* **What is needed**
The expected copy holds every entry exactly and none of the pictures.

* **Records for the exercise**
○ ○ ○

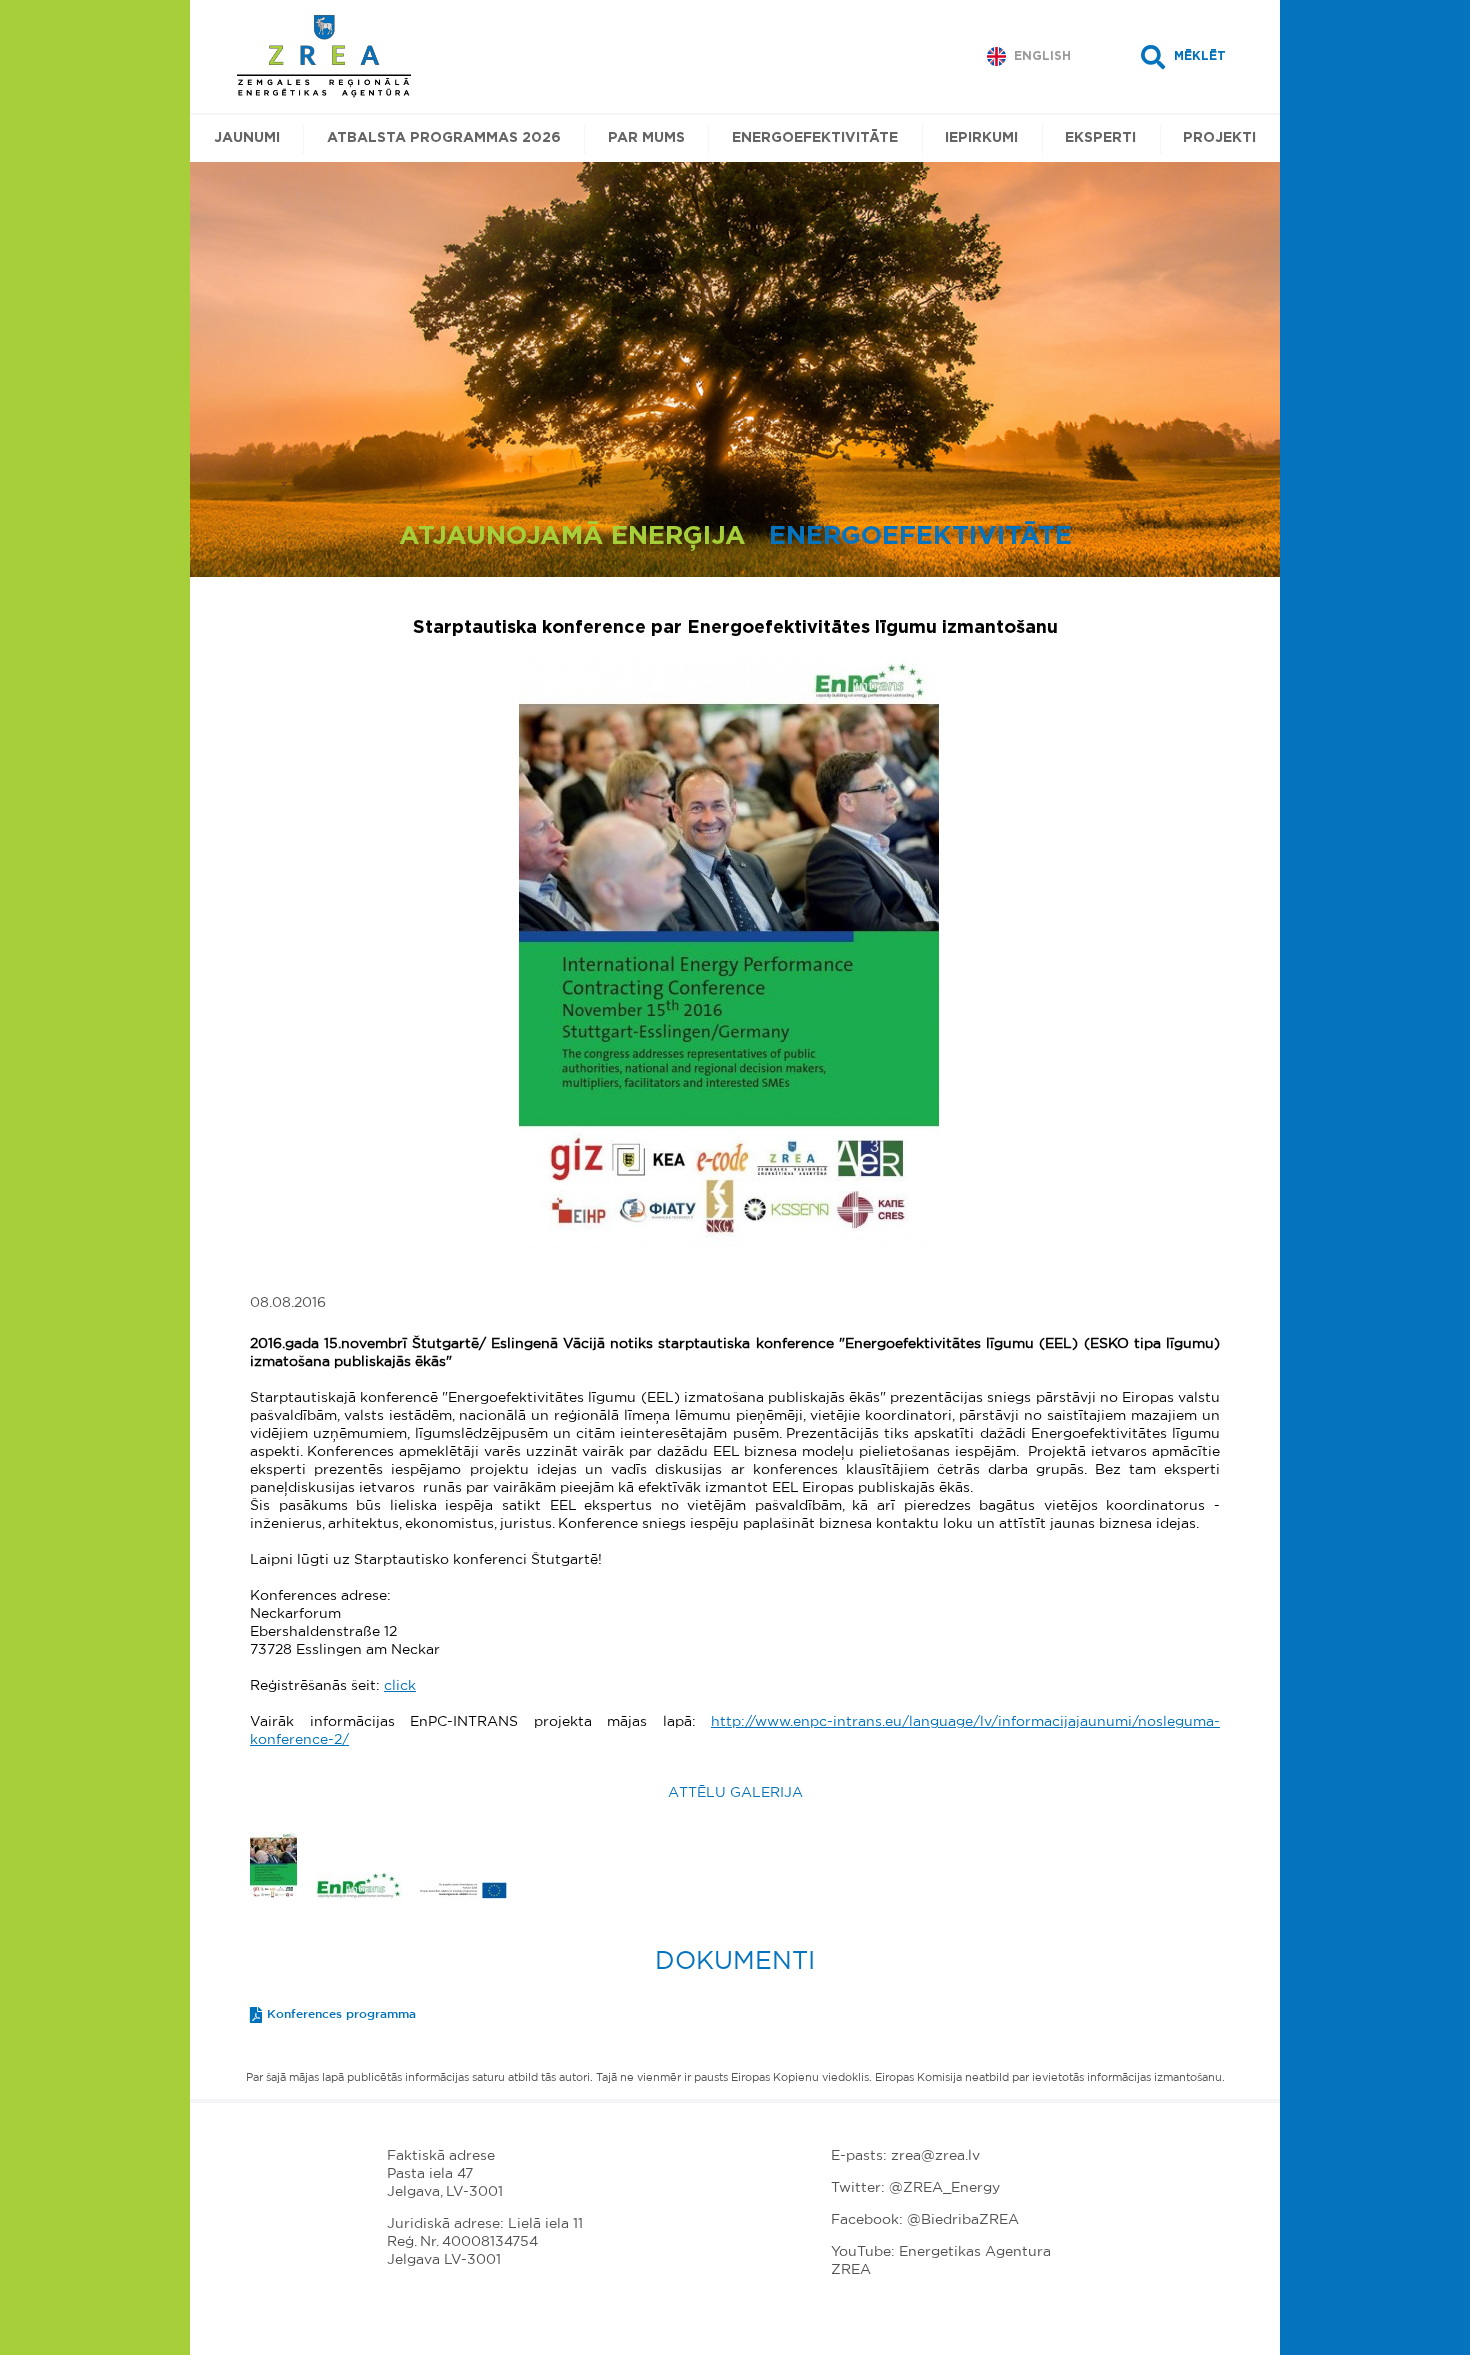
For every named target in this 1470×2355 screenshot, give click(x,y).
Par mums (646, 138)
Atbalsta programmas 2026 (444, 138)
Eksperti (1100, 138)
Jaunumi (247, 138)
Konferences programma (341, 2014)
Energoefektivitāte (815, 138)
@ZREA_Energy (944, 2188)
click (400, 1686)
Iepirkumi (981, 138)
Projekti (1219, 138)
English (1042, 56)
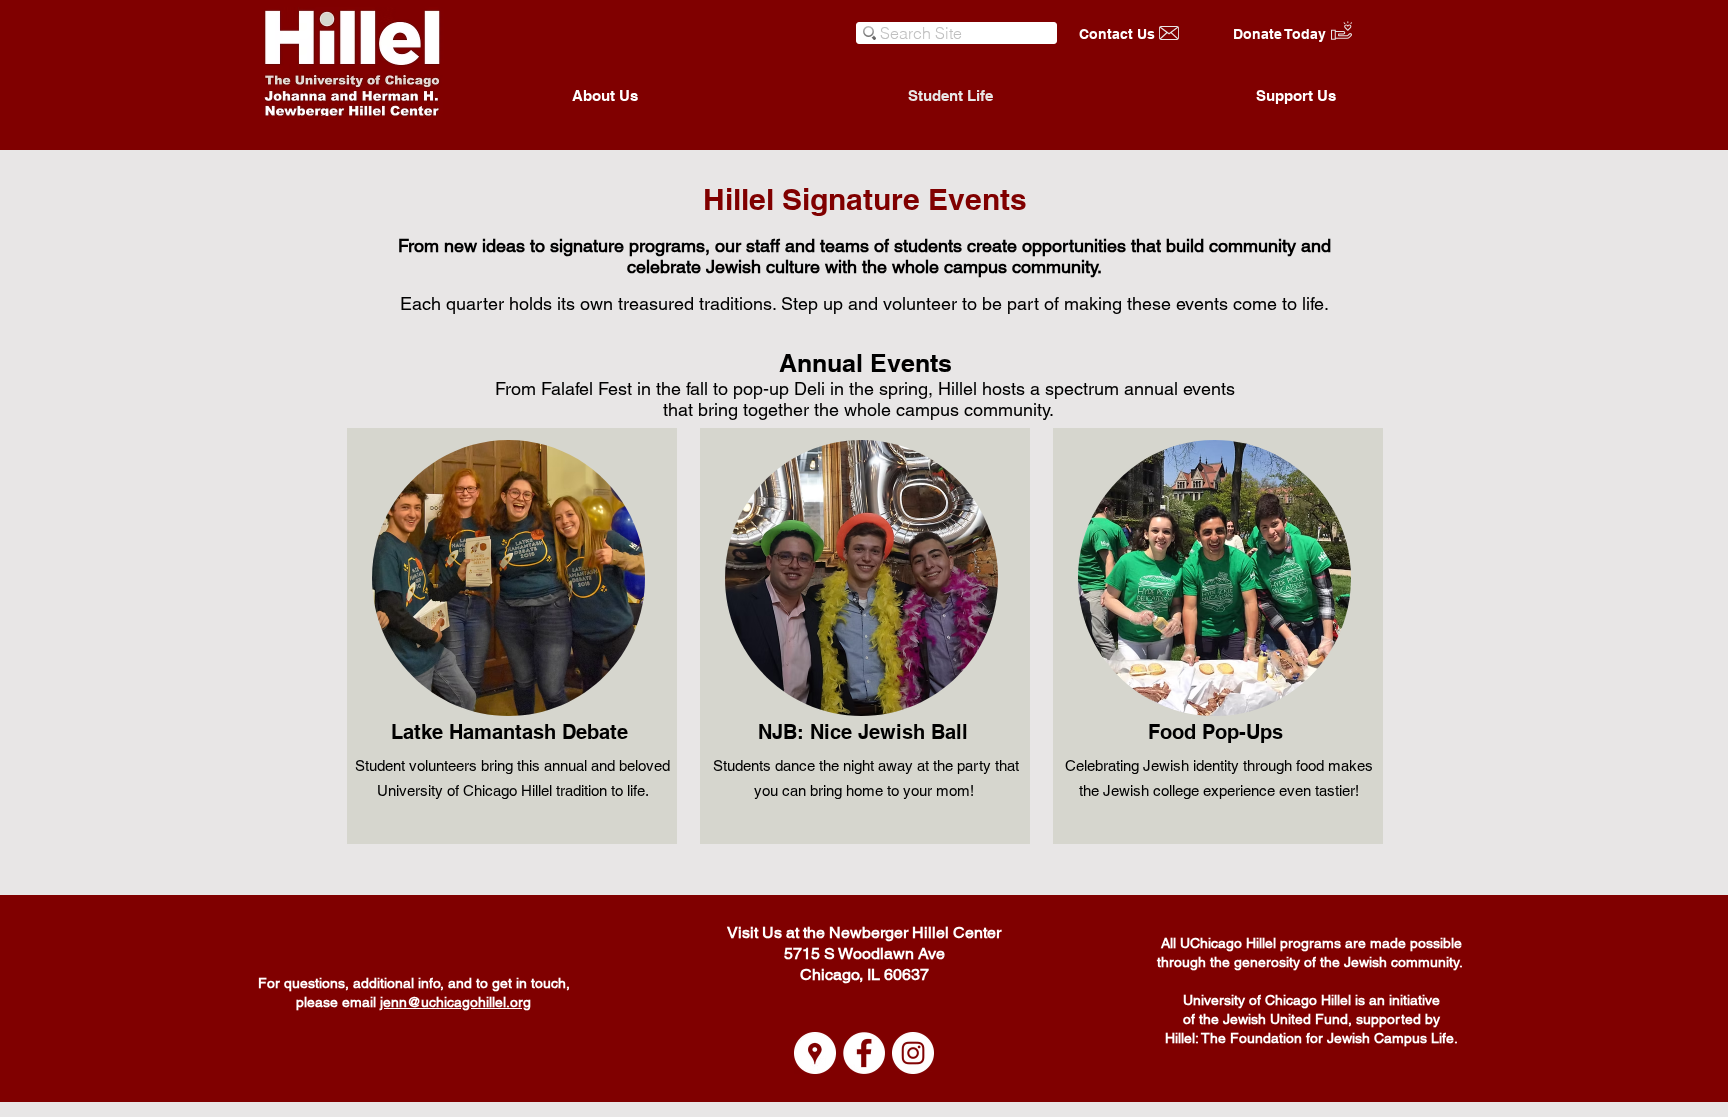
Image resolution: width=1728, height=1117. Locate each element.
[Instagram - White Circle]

○ ○ ○

* **Your solution**
For every named target in this 1470×2355 screenshot, give click(x,y).
Par mums (646, 138)
Atbalsta programmas 2026 (444, 138)
Eksperti (1100, 138)
Jaunumi (247, 138)
Konferences programma (341, 2014)
Energoefektivitāte (815, 138)
@ZREA_Energy (944, 2188)
click (400, 1686)
Iepirkumi (981, 138)
Projekti (1219, 138)
English (1042, 56)
Image resolution: width=1728, height=1117. Locate each element.
[Instagram - White Circle]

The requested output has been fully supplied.